For each module, a details page is obtained by clicking the module name, as is exemplified in Figure 1C–E, for the module described above. This page contains all the binding site information about the selected module, starting with a visual representation of the position of the predicted binding sites for the TFs selected as tags (Figure 1D). The page gives the complete list of matrices with predicted sites in the module, and the position of these predicted sites can be visualized in the graphical display (Figure 1C). We emphasize again that, although the selection of TF tags for the modules is a necessary step algorithmically, the fact that a TF was not selected as a tag should not necessarily be interpreted as the TF being of less interest. Therefore, we recommend that users consider the matrix's total score as an indication of the binding potential.

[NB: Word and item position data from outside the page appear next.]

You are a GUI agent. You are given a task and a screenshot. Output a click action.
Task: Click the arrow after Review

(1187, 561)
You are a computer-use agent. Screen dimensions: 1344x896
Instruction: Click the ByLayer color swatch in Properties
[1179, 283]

Each module can be visualized in its genomic context, together with the genes nearby and the other surrounding modules (Figure 1E). By clicking the other modules in the image, one can explore their binding site content and properties. Quite often, interesting patterns will emerge by considering together several neighboring modules. For example, the module located upstream of the module described above is also predicted to be bound by several nuclear receptors. Finally, to explore the selected module in the context other types of annotations, a link to the UCSC genome browser is provided, where the pCRMs are displayed using a custom track.

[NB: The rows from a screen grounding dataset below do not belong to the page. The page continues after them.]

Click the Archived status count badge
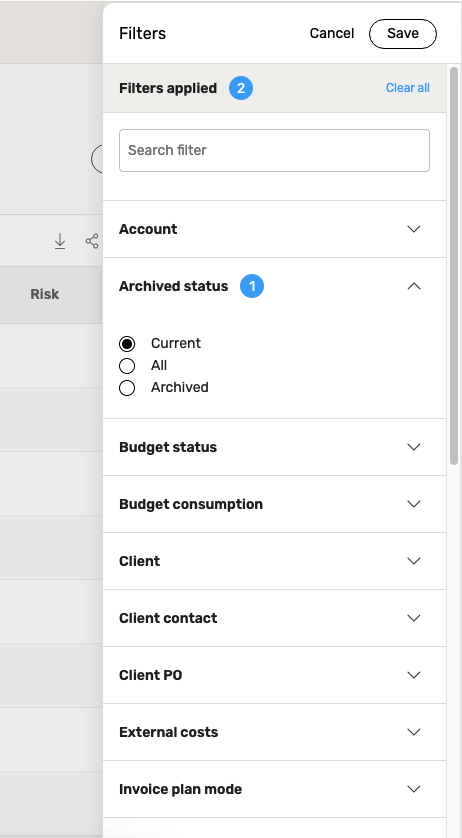Screen dimensions: 462x838 pos(252,286)
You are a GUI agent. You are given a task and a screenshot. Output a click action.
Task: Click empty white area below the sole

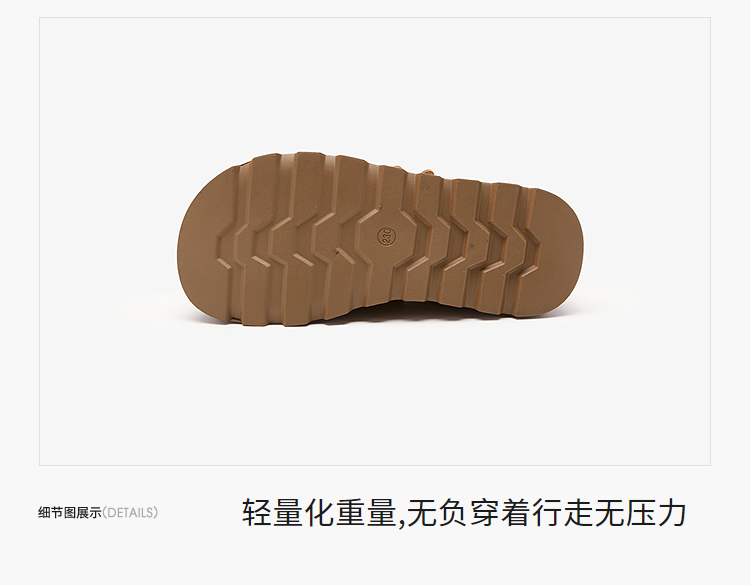point(375,397)
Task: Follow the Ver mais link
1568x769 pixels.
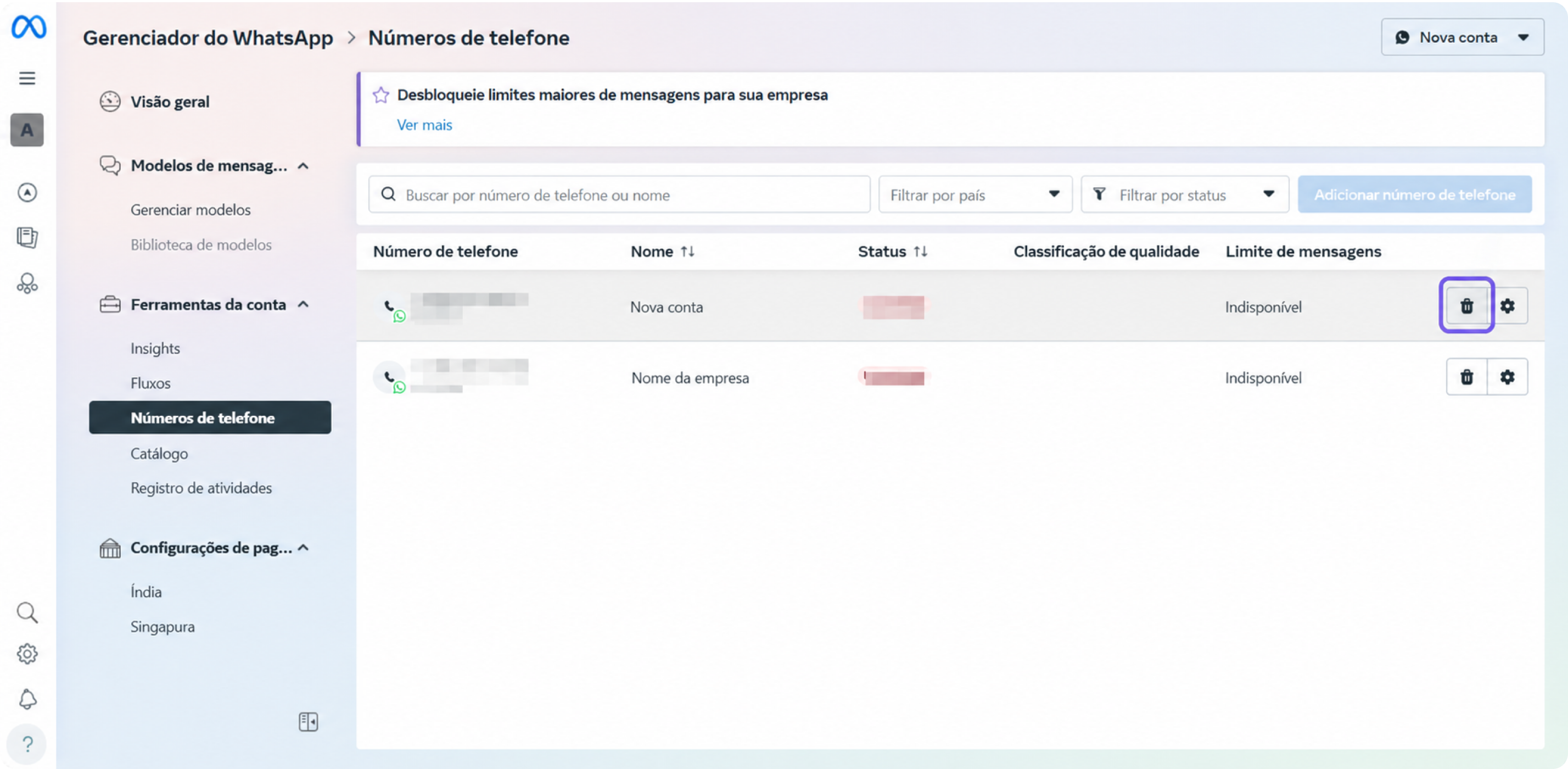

Several features will be added to PReMod in the near future. Predicted CRMs will soon be made available for other mammalian species (rat, dog, etc.), and orthologous pCRMs from different species will be linked to each other, allowing easy jumps from one species to the other. As new genome assemblies come out, new versions of the database will be released. To simplify querying the database, a BLAST server will be made available, allowing the quick identification of pCRMs homologous to a given query sequence. Finally, the module prediction algorithm is under constant refinement and new releases of PReMod will likely improve the specificity of the predictions.

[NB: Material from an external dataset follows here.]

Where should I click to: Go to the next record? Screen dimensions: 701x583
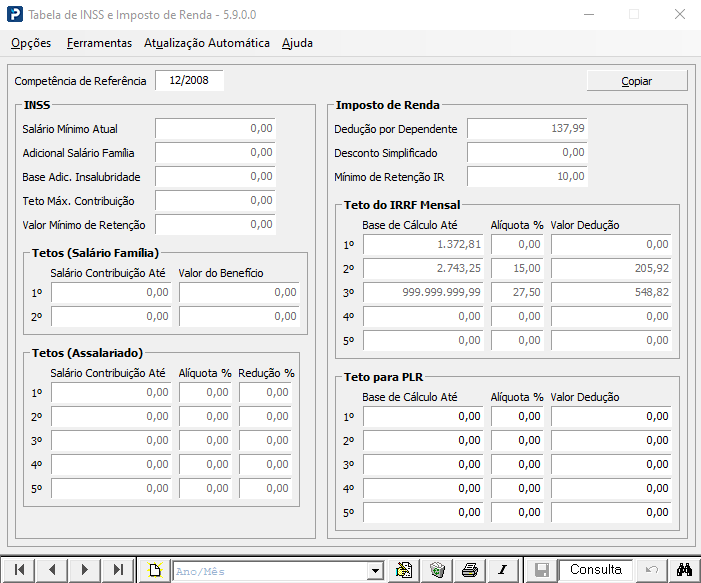[85, 570]
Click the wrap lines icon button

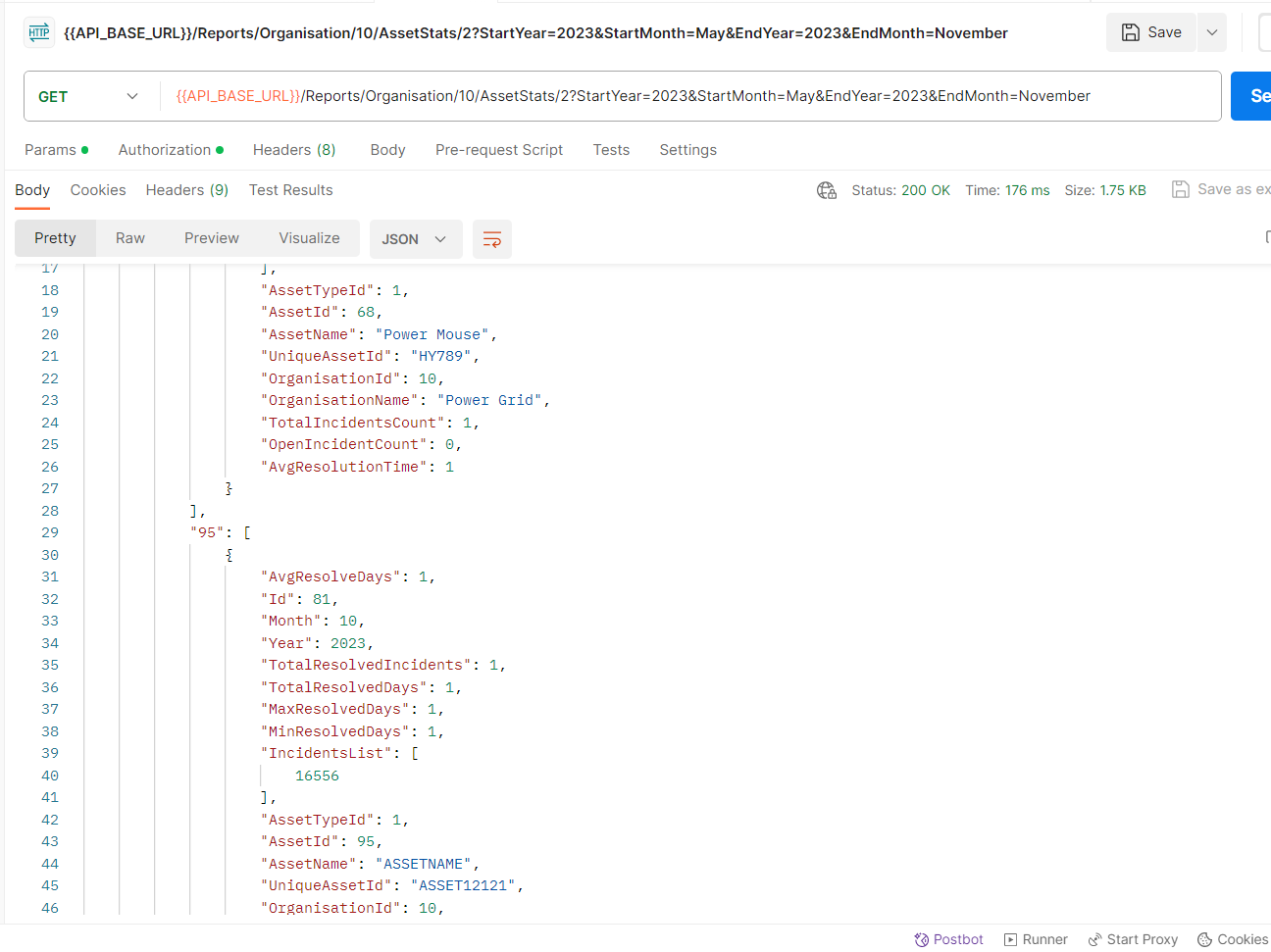click(x=492, y=239)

The authors thank Diane Bourque, Johanne Duhaime, Nathalie Edmond and Martin Leboeuf for their technical support, as well as the UCSC genome browser group for their support. The authors also thank Vincent Giguère for his advice about the nuclear receptor analysis. This work was funded by grants from Génome Québec and Génome Canada (M.B., B.C. and F.R.). F.R. holds a new investigator award from the CIHR. Funding to pay the Open Access publication charges for this article was provided by NSERC and CIHR.
Conflict of interest statement. None declared.